==== EXCERPTED TEXT

“Before I became a writer, I was a registered nurse for ten years, and that was my ‘school’ for writing—taking care of patients taught me a lot about human nature, about hope and fear and love and loss and regret and triumph and especially about relationships—all things that I tend to focus on in my work.”
Women in transition are the focus of Elizabeth Berg’s fiction, from a teenager grieving the loss of her mother to a woman nursing her best friend through terminal cancer. “Berg always takes on the big issues: living, loving and loss,” writes Ruth Coughlin in People. Warm without being sentimental, optimistic without being cloying, and eminently readable, Berg has written 21 novels, three short story collections, and two nonfiction books, many of which have been New York Times bestsellers. Three of her novels were made into television movies. She has also been honored with the NEBA Award for her body of work.
Berg’s first novel, Durable Goods, won the ALA Best Book of the Year award. It traces the coming of age of the twelve-year-old narrator, Katie, and her fourteen-year-old sister, Diane. The novel is set on an army base in Texas during a summer in the 1960s. As the novel opens, the girls have recently lost their mother to cancer. They live with their abusive father, an army officer who treats them as if they were boot-camp recruits. Writing in Booklist, Diane Seaman remarked that Durable Goods is “suffused with humor and admiration for youth’s great capacity for love and instinct for truth.”

========

• [TASKS]:
• 1. In the passage on Elizabeth Berg, which award did her first novel, Durable Goods, win?
• 2. List every personal name that appears in the passage on Elizabeth Berg, including the names of characters.
• 3. Continue the passage on Elizabeth Berg from its last sentence.

==== SOURCE INFORMATION

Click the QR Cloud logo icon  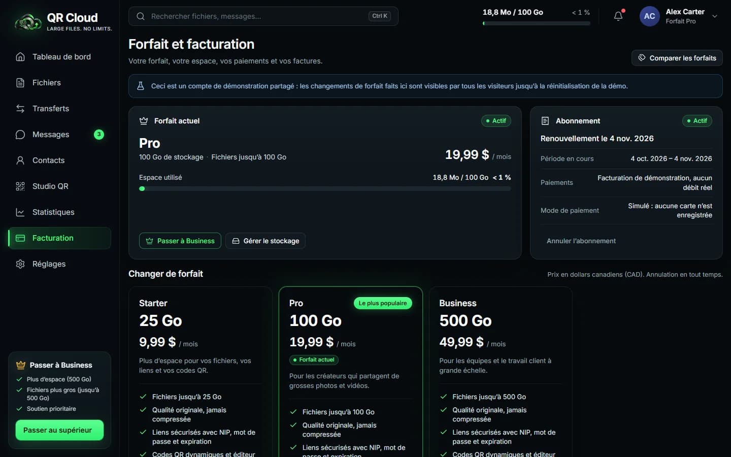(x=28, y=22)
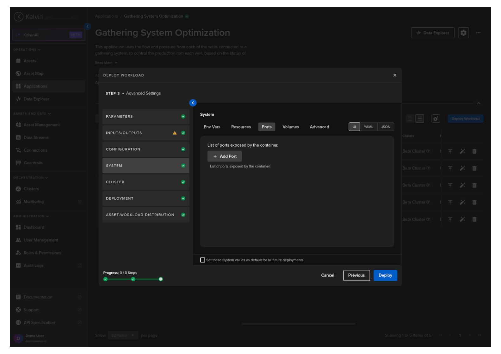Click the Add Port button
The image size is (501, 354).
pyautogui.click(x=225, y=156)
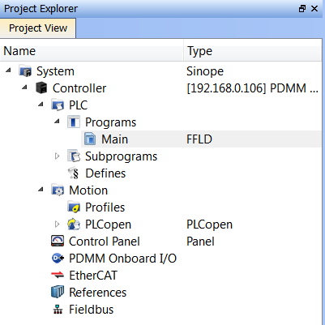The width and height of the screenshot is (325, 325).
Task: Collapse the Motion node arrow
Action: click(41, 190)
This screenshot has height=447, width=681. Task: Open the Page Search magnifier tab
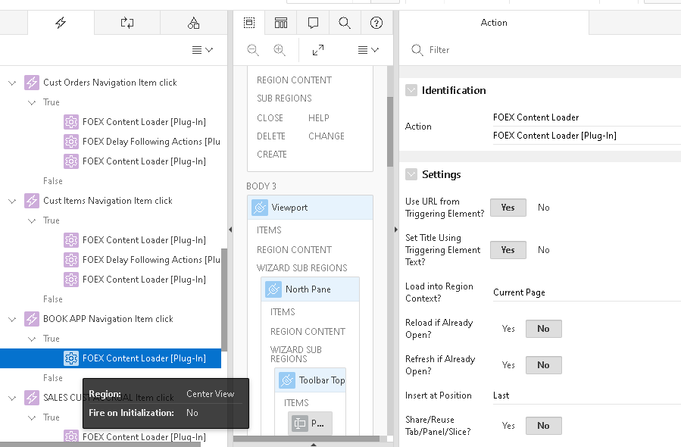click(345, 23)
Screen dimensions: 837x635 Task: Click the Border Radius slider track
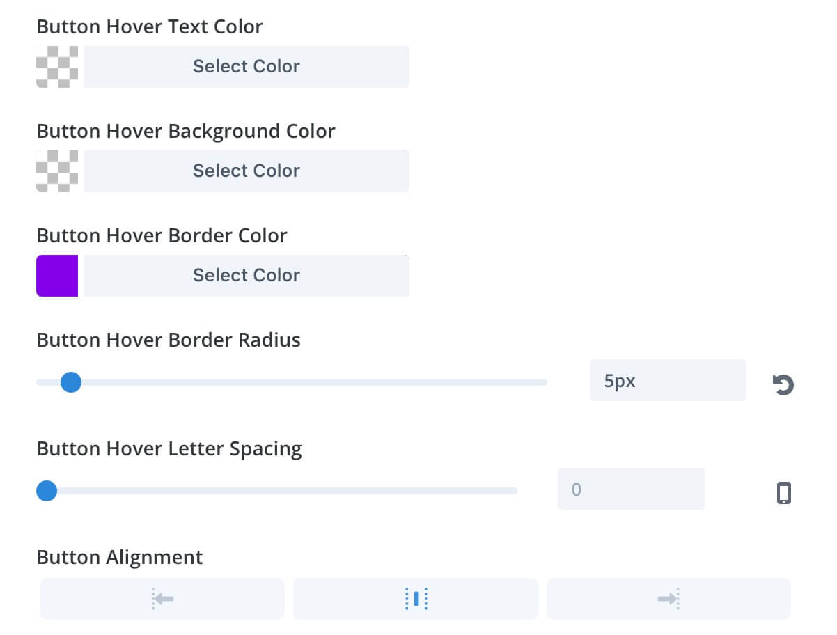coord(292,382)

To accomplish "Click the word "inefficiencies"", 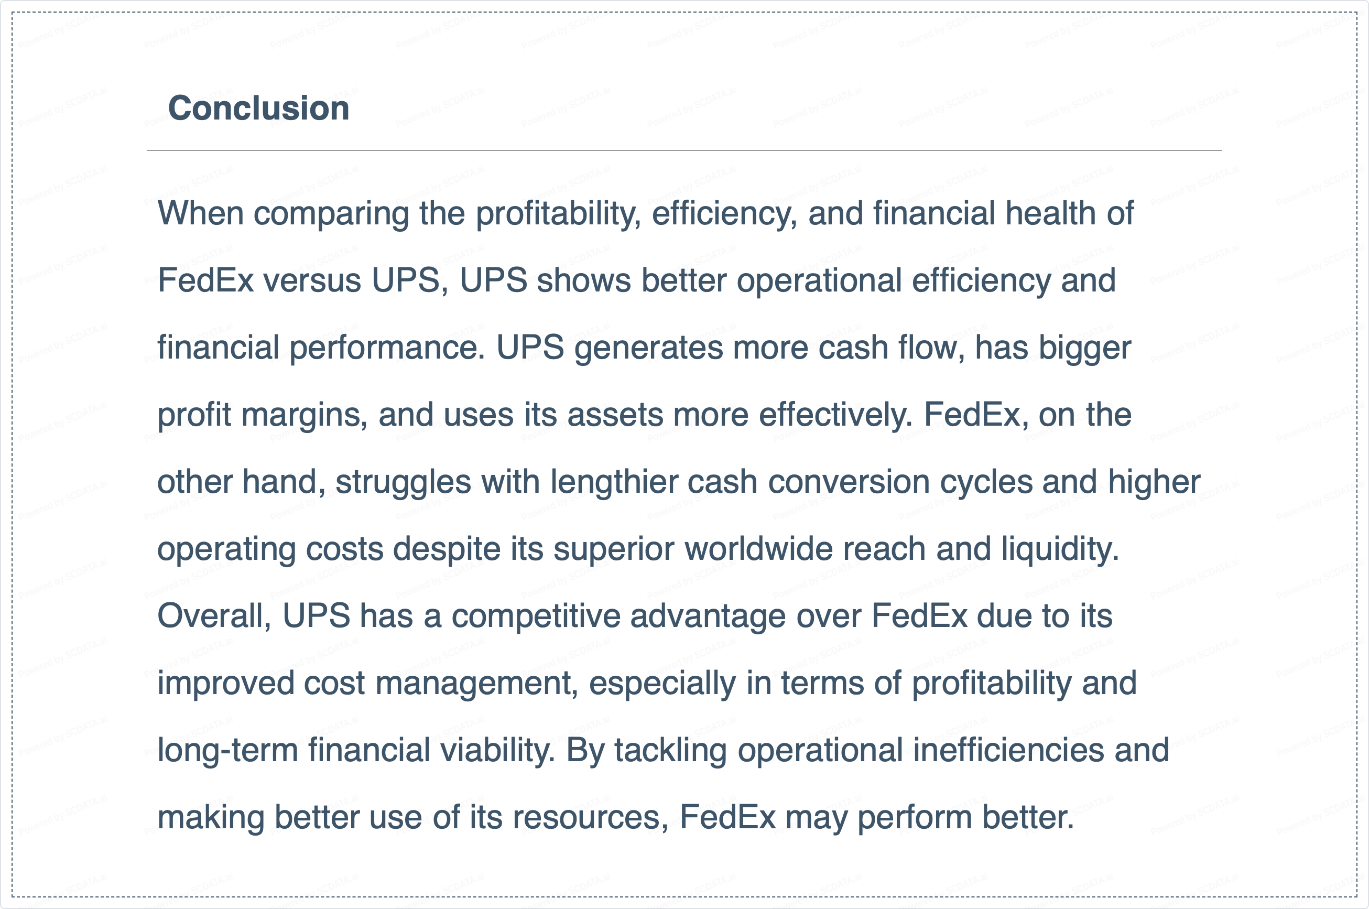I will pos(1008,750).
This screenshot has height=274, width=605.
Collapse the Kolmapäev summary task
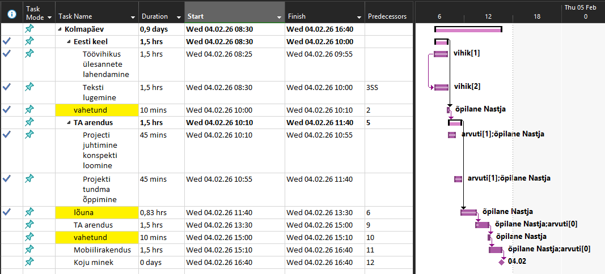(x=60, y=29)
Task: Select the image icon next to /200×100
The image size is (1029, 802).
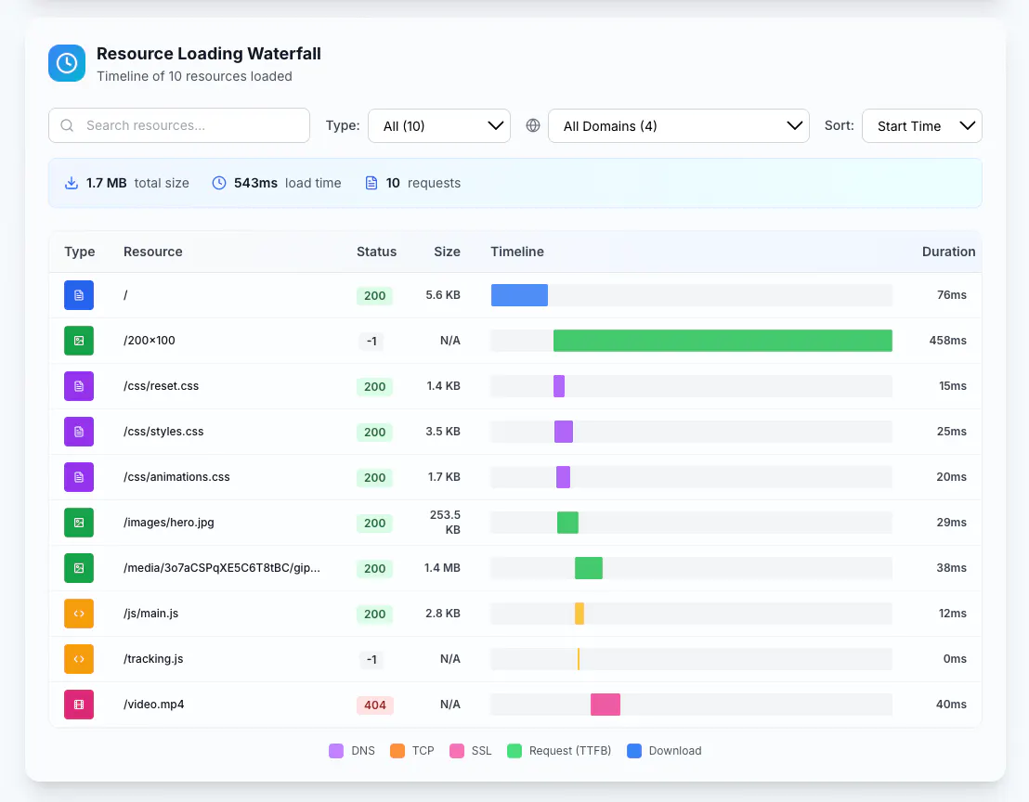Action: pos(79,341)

========
==== SOURCE INFORMATION

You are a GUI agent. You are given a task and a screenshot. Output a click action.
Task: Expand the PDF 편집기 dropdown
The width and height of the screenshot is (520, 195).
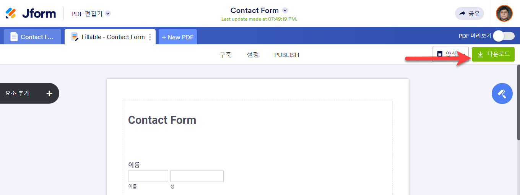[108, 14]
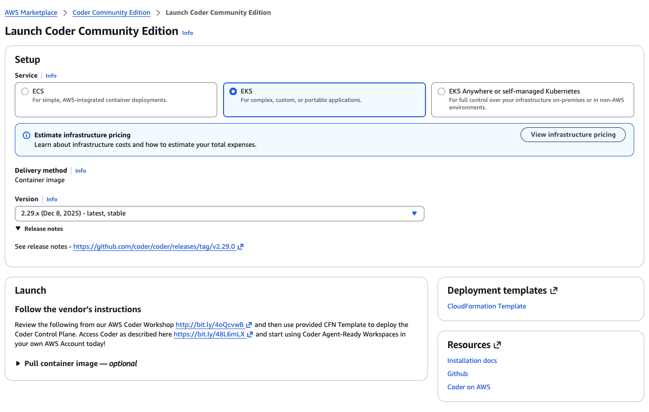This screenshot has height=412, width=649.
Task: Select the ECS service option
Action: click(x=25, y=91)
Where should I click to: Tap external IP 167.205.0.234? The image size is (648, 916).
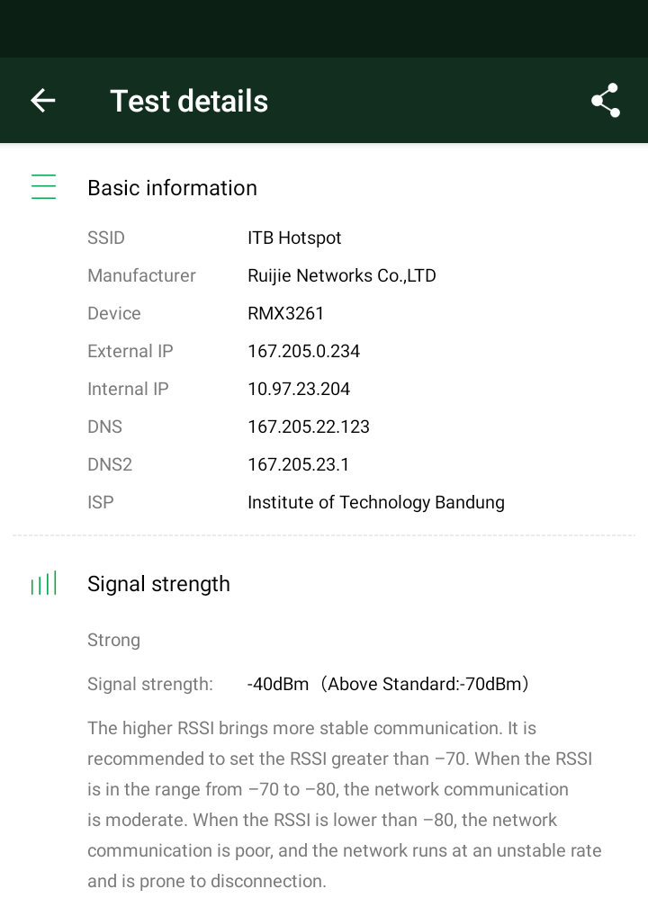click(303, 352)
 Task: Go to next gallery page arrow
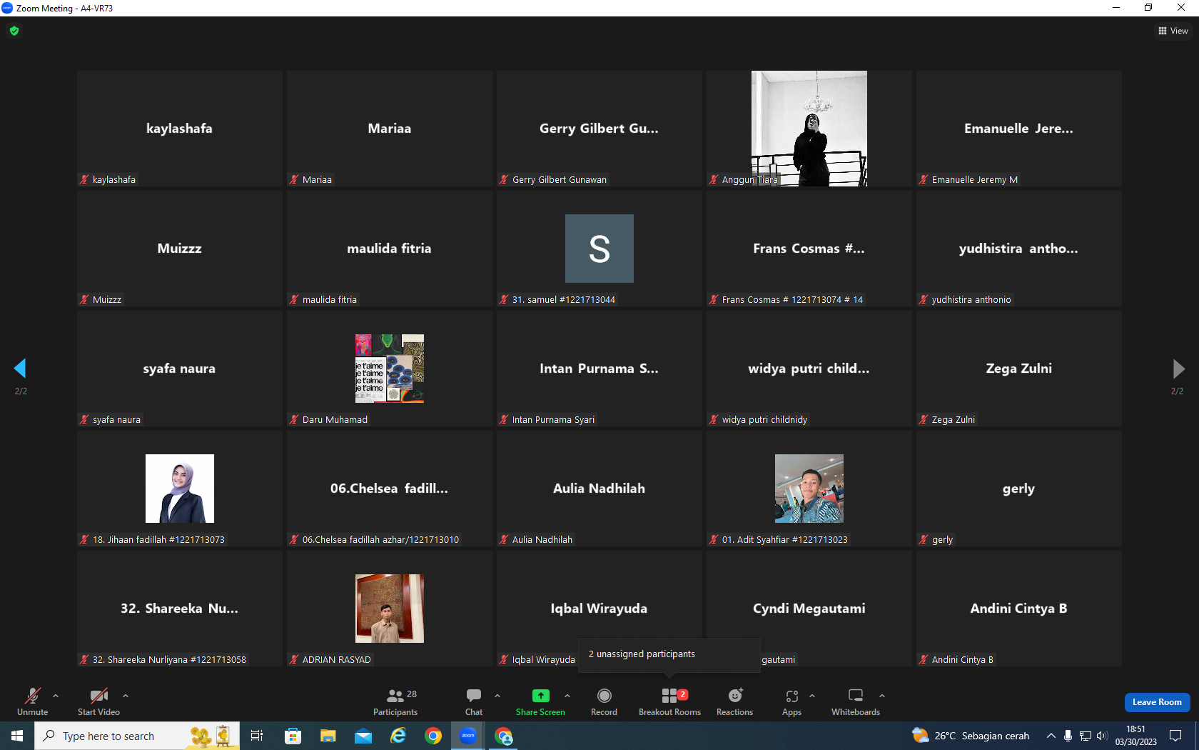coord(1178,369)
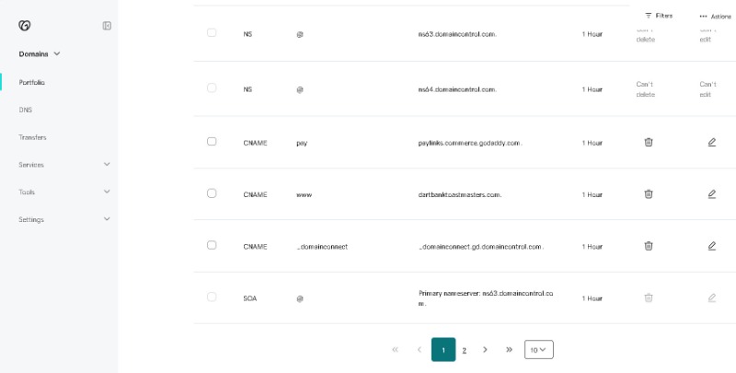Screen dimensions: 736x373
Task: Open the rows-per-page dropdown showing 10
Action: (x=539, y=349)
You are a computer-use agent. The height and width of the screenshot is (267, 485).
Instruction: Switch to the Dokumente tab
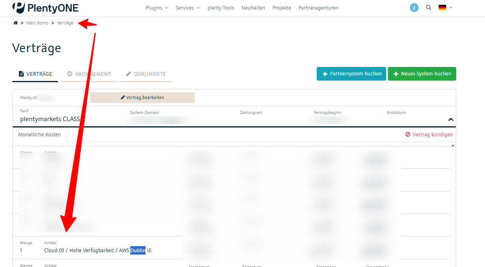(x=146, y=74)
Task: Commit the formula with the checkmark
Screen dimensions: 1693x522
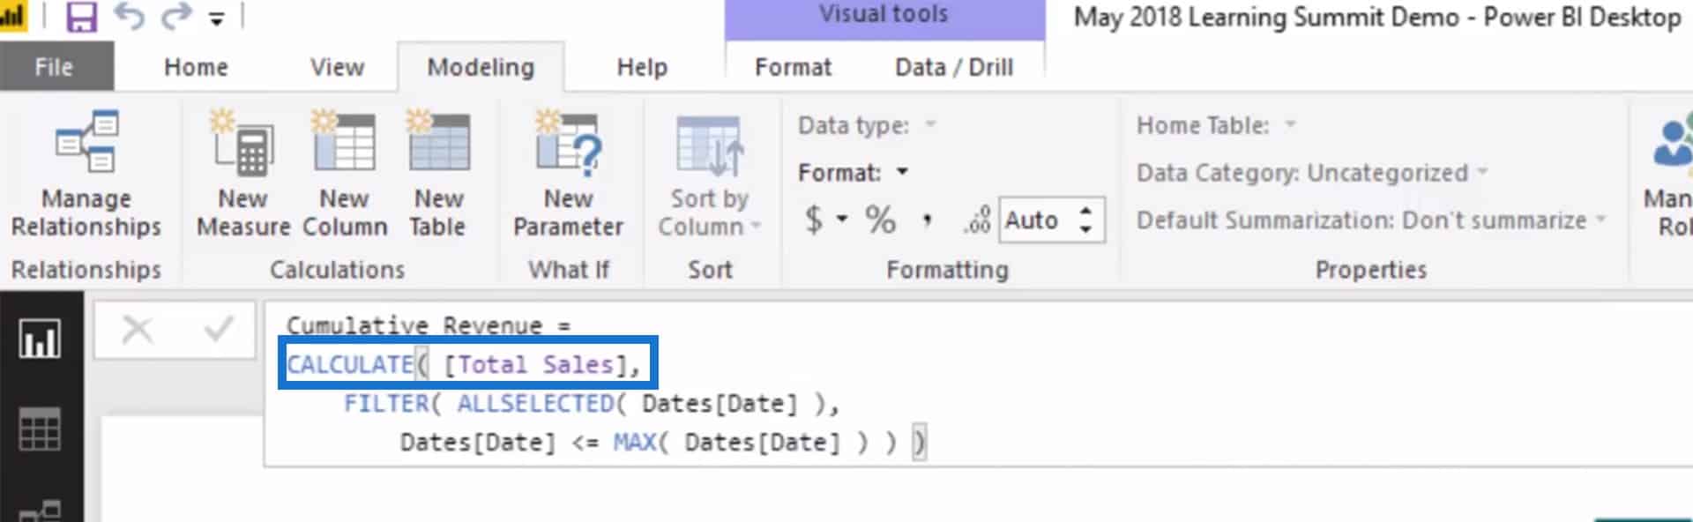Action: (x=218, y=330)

========
==== SOURCE INFORMATION

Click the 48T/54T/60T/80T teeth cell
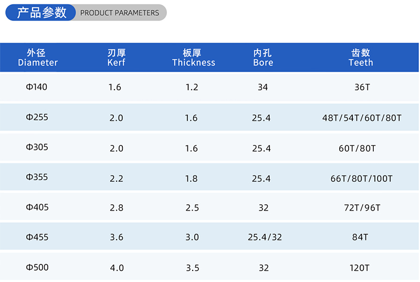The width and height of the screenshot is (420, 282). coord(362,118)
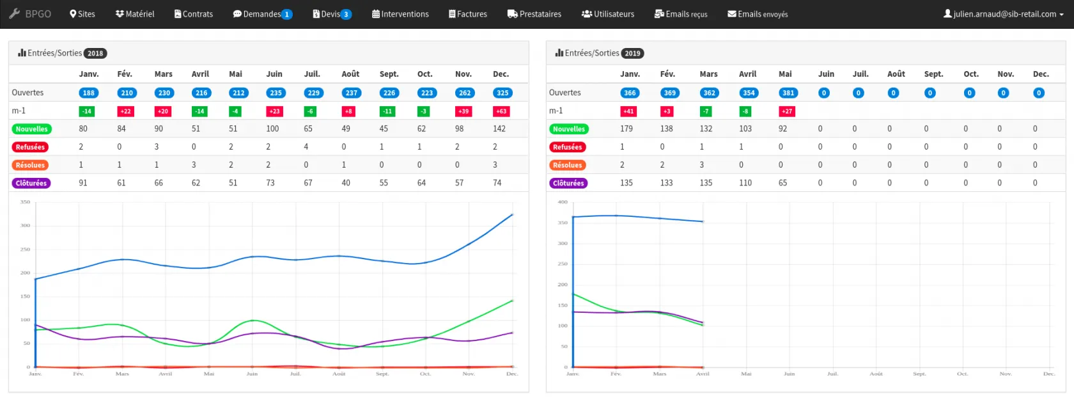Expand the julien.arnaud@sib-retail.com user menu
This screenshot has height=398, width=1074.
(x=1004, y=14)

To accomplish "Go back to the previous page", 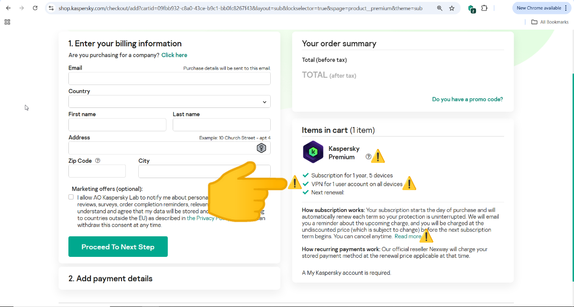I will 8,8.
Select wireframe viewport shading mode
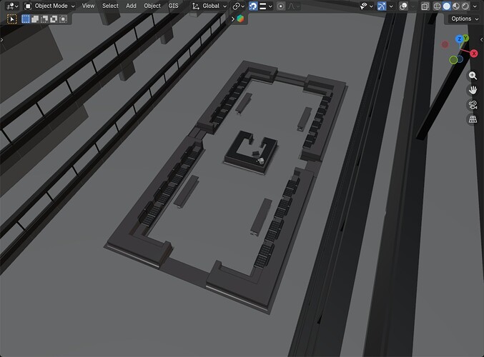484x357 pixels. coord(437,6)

========

• [ANSWERS BY ITEM]:
• 1. It won the ALA Best Book of the Year award.

• 2. Elizabeth Berg, Ruth Coughlin, Katie, Diane, Diane Seaman

• 3.
“Elizabeth Berg writes with humor and a big heart about resilience, loneliness, love and hope. And the transcendence that redeems.”
Berg’s second novel, Talk Before Sleep, focuses on the friendship between Ann, a nurse, and Ruth, who is dying. The book was shortlisted for an Abby Award, and won the AMC Cancer Research Center’s Illuminator Award for shedding light on breast cancer. In the book’s preface, Berg explains that the purpose of her novel is “to demonstrate the strength and salvation of women’s friendships” and “to personalize the devastating effects of losing someone to the disease.” Meg Meir in The Star Tribune remarked that the novel is “wickedly funny” as well as sad, and that the dialogue is “incredibly accurate in revealing what women talk about when they know each other well and are running out of time.”
Open House, Berg’s eighth novel, was an Oprah Book Club pick. It is the story of Samantha, a woman recreating her life after a divorce. Samantha’s husband has left her, and she must take in boarders to make her mortgage payments. Her first boarder is an older woman who offers sage advice and sorely needed comfort; the second is a maladjusted student who is not quite so helpful. Samantha makes a new friend who urges her to get out, get going, get work. But her real work is this: In order to emerge from grief and the past, she has to learn how to make her own happiness. Rochelle O’Gorman in the Los Angeles Times writes, “Berg captures the insanity that divorce brings on, balancing the hurt with a wry humor that makes it extremely accessible.”
Her most recent release is Make Someone Happy, a collection of short works originally posted online. Next up is The Story of Arthur Truluv, a novel about a trio of friends.
Berg began her career writing for magazines. She was a columnist for both New Woman and Parents. Her article on a cooking school in Positano, Italy, for National Geographic Traveler magazine, won the NATJA travel-writing award. Berg lectures on her most recent books, the stories behind her stories, and on the craft of writing. She lives in Oak Park, Illinois, but is a frequent visitor to San Francisco and Boston.